In February 2021, software program big Ivanti found that Chinese language hackers had breached the community of Pulse Safe, one in every of its subsidiaries that supplied VPN home equipment to dozens of corporations and authorities companies all over the world, according to new reporting by Bloomberg.
The hackers exploited a secret backdoor that they had planted in Pulse Safe’s VPN software program, Bloomberg reported, citing Ivanti’s chief safety officer on the time and different sources. The backdoor allowed the hackers to achieve entry to 119 different unnamed organizations that used the corporate’s similar VPN product.
Mandiant was reportedly conscious of the breaches as properly, alerting Ivanti that hackers had exploited the bug to breach European and U.S. navy contractors.
The beforehand unreported breach is the most recent instance of how acquisitions, layoffs, and cost-cutting pushed by non-public fairness companies helped to compromise the standard and safety of Ivanti’s most crucial applied sciences. After non-public funding big Clearlake Capital Group acquired Ivanti in 2017, Bloomberg reported rounds of cuts — notably in 2022 — affecting workers who had deep institutional data of the corporate’s merchandise and their safety.
Ivanti and Mandiant didn’t reply to a request for remark.
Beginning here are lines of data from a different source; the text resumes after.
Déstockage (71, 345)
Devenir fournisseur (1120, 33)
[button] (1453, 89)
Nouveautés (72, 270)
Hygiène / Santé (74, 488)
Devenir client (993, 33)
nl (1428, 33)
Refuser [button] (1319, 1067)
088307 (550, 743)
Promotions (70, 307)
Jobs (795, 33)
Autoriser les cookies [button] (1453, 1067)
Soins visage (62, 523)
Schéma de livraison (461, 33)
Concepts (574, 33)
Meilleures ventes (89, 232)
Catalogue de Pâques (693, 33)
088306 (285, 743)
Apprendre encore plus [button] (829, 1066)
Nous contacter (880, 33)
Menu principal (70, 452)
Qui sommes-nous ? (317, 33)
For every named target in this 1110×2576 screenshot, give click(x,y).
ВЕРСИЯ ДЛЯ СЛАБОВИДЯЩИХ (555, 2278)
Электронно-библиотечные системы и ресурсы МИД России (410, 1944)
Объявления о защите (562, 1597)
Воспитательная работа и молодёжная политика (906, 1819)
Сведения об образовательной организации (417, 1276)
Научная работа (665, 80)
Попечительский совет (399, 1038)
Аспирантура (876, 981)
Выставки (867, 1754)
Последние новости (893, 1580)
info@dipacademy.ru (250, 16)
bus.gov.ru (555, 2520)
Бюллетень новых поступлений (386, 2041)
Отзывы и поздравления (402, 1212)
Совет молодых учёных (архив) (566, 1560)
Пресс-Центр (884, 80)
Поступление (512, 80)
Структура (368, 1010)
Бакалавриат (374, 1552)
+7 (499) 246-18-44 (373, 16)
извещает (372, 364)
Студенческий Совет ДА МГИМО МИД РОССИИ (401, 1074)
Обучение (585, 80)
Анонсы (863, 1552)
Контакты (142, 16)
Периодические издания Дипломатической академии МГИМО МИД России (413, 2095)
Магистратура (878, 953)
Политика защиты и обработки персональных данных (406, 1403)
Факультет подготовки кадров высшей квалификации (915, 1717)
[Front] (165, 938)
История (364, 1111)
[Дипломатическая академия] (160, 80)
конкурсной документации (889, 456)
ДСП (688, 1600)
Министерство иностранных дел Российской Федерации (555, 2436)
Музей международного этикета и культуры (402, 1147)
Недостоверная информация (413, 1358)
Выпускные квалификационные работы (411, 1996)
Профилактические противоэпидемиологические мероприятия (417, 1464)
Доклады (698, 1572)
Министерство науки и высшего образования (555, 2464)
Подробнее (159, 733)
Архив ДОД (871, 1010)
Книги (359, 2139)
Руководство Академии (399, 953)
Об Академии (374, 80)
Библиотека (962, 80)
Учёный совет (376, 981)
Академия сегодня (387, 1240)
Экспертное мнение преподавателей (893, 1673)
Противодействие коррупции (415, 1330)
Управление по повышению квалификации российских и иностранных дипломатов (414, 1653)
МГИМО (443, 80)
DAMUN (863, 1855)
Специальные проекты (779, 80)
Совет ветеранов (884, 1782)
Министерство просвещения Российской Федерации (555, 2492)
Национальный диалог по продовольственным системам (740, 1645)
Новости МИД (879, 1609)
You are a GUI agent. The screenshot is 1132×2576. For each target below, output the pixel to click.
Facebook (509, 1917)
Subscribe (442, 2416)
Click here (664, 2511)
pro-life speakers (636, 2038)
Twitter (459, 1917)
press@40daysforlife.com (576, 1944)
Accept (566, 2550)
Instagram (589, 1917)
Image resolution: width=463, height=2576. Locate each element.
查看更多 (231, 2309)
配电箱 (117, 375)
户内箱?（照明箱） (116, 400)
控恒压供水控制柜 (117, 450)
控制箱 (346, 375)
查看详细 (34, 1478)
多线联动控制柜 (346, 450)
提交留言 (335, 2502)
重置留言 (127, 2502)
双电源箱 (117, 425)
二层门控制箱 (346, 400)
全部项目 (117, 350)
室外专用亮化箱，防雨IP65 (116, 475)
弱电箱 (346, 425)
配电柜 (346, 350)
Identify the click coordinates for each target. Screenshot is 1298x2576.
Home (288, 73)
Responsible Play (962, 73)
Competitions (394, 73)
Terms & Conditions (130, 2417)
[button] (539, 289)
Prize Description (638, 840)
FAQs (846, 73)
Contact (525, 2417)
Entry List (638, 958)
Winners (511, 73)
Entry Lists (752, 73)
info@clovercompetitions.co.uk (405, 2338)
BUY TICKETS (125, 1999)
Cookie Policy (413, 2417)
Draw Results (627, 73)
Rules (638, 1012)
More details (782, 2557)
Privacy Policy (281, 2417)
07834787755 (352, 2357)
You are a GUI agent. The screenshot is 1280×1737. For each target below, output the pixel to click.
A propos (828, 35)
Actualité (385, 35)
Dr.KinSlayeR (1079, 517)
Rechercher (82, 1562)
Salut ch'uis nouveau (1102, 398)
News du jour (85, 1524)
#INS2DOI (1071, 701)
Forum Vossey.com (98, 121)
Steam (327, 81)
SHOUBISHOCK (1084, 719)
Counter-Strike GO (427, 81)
Bloomberg’s findings echo earlier reporting into rival supplier of distant entry instruments, Citrix, which had massive scale layoffs following a 2022 deal by Elliott Funding Administration and Vista Fairness Companions to purchase the corporate. Like Ivanti, Citrix has been mired by cybersecurity incidents and important flaws in recent times.
Ivanti’s VPN merchandise have been the reason for at the least two different main assaults since.
Techcrunch occasion
Boston, MA
|
June 9, 2026
In early 2024, U.S. cybersecurity company CISA ordered all federal companies to disconnect their Ivanti VPN home equipment inside two days as a result of hackers had been actively exploiting vulnerabilities that had been unknown to Ivanti on the time. Ivanti additionally warned clients final yr that hackers had been exploiting one other essential flaw in its Join Safe product to hack company clients.